- [Source information]
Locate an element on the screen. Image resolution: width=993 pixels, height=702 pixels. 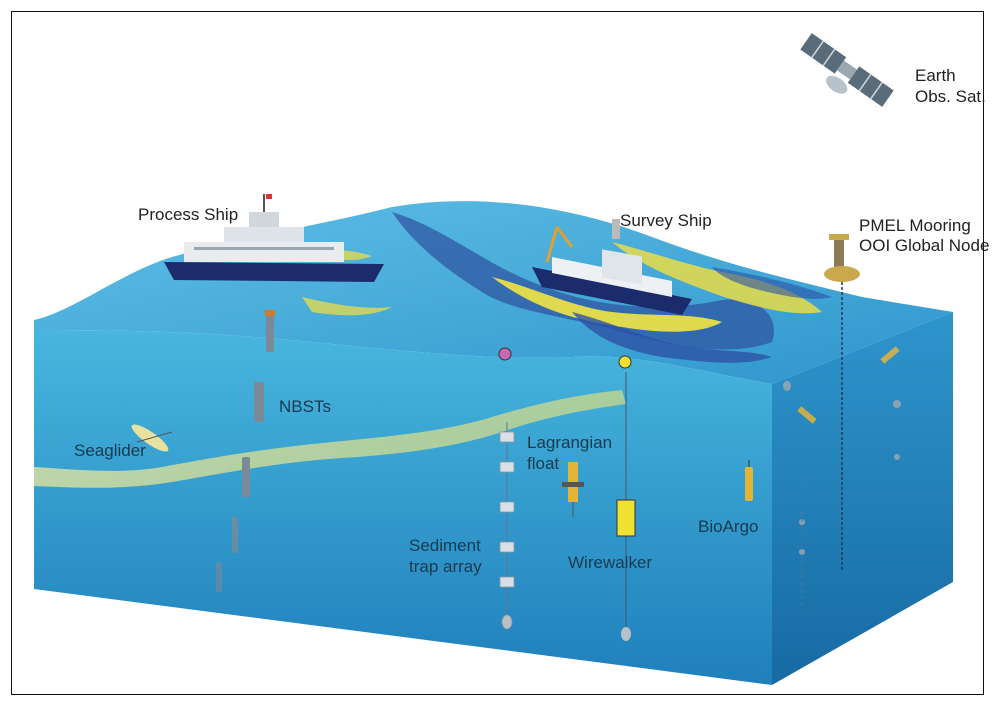
lagrangian-float-label-line1: Lagrangian is located at coordinates (570, 442).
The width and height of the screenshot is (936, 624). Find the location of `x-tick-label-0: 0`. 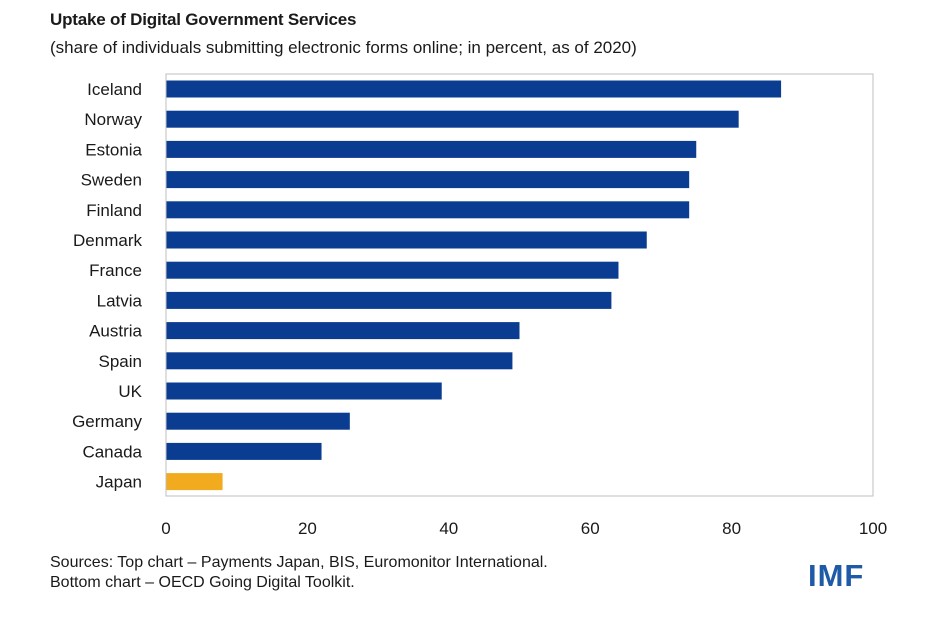

x-tick-label-0: 0 is located at coordinates (166, 528).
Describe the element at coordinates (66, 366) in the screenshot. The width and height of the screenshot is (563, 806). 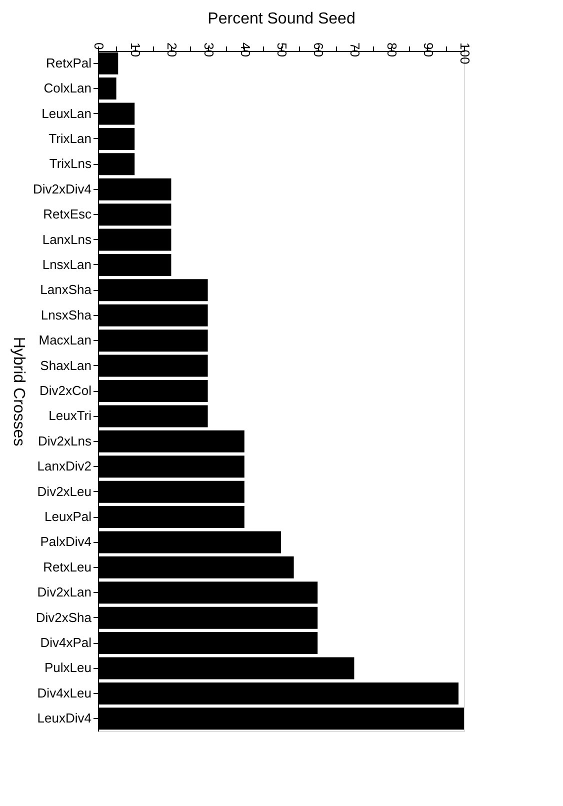
I see `y-tick-label: ShaxLan` at that location.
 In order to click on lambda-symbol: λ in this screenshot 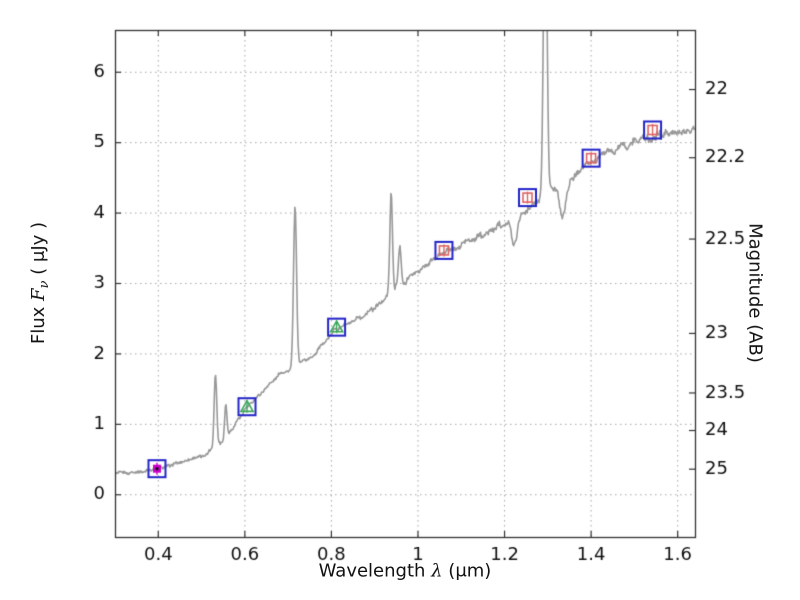, I will do `click(437, 571)`.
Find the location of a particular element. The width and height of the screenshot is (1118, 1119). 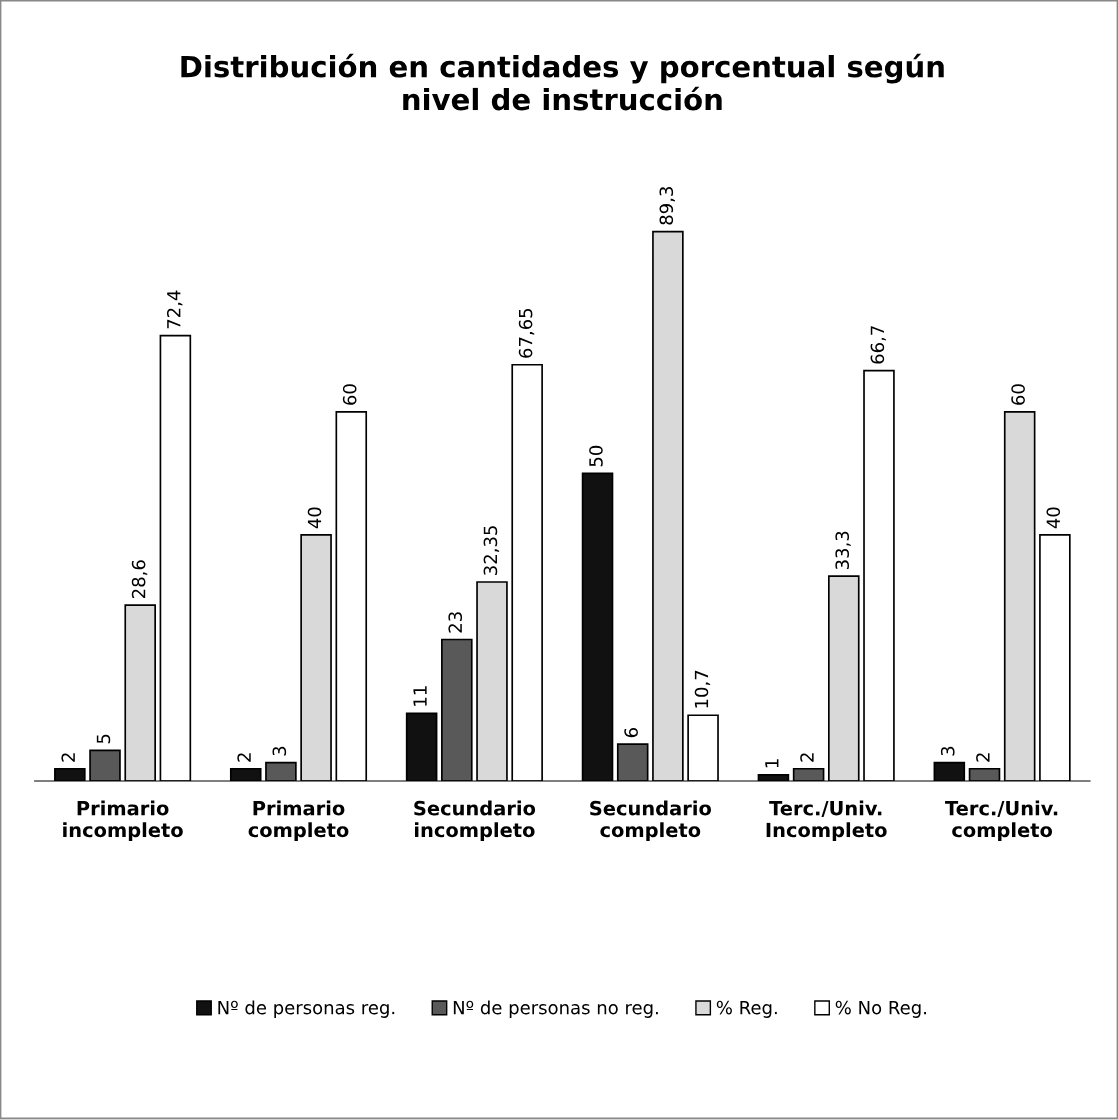

x-tick-label: Primario incompleto is located at coordinates (123, 821).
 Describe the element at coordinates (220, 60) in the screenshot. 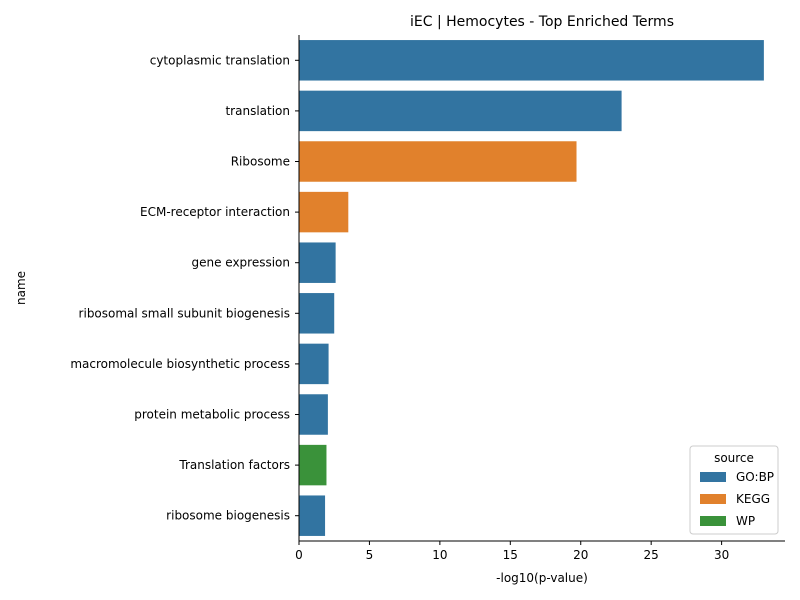

I see `y-tick-label: cytoplasmic translation` at that location.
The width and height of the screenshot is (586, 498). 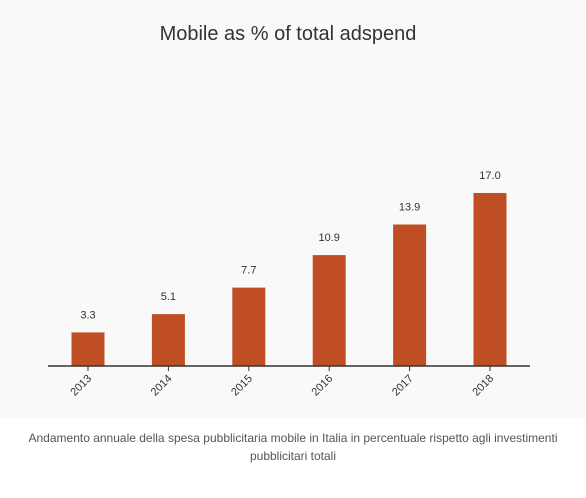 What do you see at coordinates (248, 271) in the screenshot?
I see `value-label-2015: 7.7` at bounding box center [248, 271].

- [Required work] Reproduce word for word the stretch of items from the very beginning through the line containing "lagrangian-float-label-line1: Lagrangian is", leaving the pictures out of your answer.

- [Solution to this problem]
Locate an element on the screen. Image resolution: width=993 pixels, height=702 pixels. 
lagrangian-float-label-line1: Lagrangian is located at coordinates (570, 442).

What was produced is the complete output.